Pasztet z buraka upiekłam dziś po raz pierwszy zupełnie spontanicznie. Chciałam wykorzystać to, że akurat mam rozgrzany piekarnik i przy okazji upiekłam kilka buraków i ziemniaków z myślą o przygotowaniu zupy, na którą jednak straciłam ochotę a że akurat kończył się mój ukochany pasztet ze słonecznika pomyślałam, że pora na coś nowego. Tak oto powstał pyszny, kremowy pasztet z buraka z dodatkiem orzechów włoskich, który sprawdzi się nie tylko na co dzień ale może być też ciekawą alternatywą dla klasycznych pasztetów w nadchodzące święta.
Składniki:
- pół kilograma buraków,
- szklanka kaszy jaglanej (ugotowanej),
- 1 średni ziemniak,
- 1 średnia cebula,
- łodyga selera naciowego,
- ząbek czosnku,
- 50 ml oleju,
- pół łyżeczki mielonego imbiru,
- listki z 1 gałązki rozmarynu lub łyżeczka suszonego rozmarynu,
- 2 łyżki octu balsamicznego,
- 50 g orzechów włoskich
- 1 łyżka mąki kukurydzianej,
- sól i pieprz do smaku,
- pół startej gałki muszkatołowej
Przygotowanie:
- Rozgrzej piekarnik do 200 st. C. Buraki i ziemniaka dobrze umyj, skrop olejem i upiecz w całości aż będą miękkie. Dzięki pieczeniu warzywa stają się słodsze i nabierają aromatu ale możesz też wykorzystać warzywa gotowane na parze.
- W międzyczasie zalej orzechy szklanką wrzątku.
- W pokrój cebulę, seler naciowy. Smaż na oleju aż mocno się skarmelizują.

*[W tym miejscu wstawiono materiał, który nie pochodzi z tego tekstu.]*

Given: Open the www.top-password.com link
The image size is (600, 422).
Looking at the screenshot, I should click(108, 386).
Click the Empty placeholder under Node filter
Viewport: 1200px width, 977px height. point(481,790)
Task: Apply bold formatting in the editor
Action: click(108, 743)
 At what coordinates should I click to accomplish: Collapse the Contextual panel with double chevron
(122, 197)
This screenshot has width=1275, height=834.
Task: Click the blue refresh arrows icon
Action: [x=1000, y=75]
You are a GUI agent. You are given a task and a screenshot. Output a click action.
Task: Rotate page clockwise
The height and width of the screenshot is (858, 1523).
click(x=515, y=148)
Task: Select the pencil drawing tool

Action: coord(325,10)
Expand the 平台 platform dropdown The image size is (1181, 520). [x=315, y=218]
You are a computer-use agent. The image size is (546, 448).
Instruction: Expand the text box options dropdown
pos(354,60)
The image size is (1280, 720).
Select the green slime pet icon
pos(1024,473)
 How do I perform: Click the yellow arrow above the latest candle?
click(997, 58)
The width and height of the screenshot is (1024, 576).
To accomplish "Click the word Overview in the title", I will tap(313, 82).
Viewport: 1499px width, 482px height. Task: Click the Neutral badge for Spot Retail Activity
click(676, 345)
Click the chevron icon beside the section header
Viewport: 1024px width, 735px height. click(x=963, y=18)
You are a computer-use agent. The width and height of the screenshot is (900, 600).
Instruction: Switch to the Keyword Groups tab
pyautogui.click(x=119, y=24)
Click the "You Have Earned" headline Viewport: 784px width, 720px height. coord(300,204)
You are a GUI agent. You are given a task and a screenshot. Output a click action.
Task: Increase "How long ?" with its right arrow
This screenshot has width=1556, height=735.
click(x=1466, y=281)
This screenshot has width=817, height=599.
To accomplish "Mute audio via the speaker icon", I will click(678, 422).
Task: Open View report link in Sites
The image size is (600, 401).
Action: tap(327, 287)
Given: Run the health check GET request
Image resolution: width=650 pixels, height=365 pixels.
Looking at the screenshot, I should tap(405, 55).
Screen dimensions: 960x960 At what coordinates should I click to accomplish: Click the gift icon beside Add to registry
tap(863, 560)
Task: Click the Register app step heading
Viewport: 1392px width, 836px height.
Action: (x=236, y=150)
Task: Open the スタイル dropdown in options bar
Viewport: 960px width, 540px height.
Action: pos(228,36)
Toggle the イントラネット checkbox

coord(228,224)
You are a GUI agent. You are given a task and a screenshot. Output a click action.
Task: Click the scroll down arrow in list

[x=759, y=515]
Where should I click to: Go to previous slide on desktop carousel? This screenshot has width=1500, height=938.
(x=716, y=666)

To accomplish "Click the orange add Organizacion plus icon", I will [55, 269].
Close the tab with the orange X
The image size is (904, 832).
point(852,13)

- Upieczone buraki i ziemniaki przestudź i obierz ze skórki. Pokrój na mniejsze kawałki, dodaj ugotowaną kaszę jaglaną i usmażoną cebulę i seler wraz z olejem ze smażenia. Dodaj ząbek czosnku, imbir, rozmaryn, ocet balsamiczny i mąkę kukurydzianą. Zblenduj wszystkie składniki na gładką masę, jeśli będzie zbyt gęsta dodaj odrobinę zimnej wody lub bulionu warzywnego. Gdy masa będzie gładka dopraw ją solą, pieprzem i gałką muszkatołową. Do gotowej masy dodaj 3/4 namoczonych orzechów (duże kawałki możesz wcześniej posiekać) i dokładnie wymieszaj.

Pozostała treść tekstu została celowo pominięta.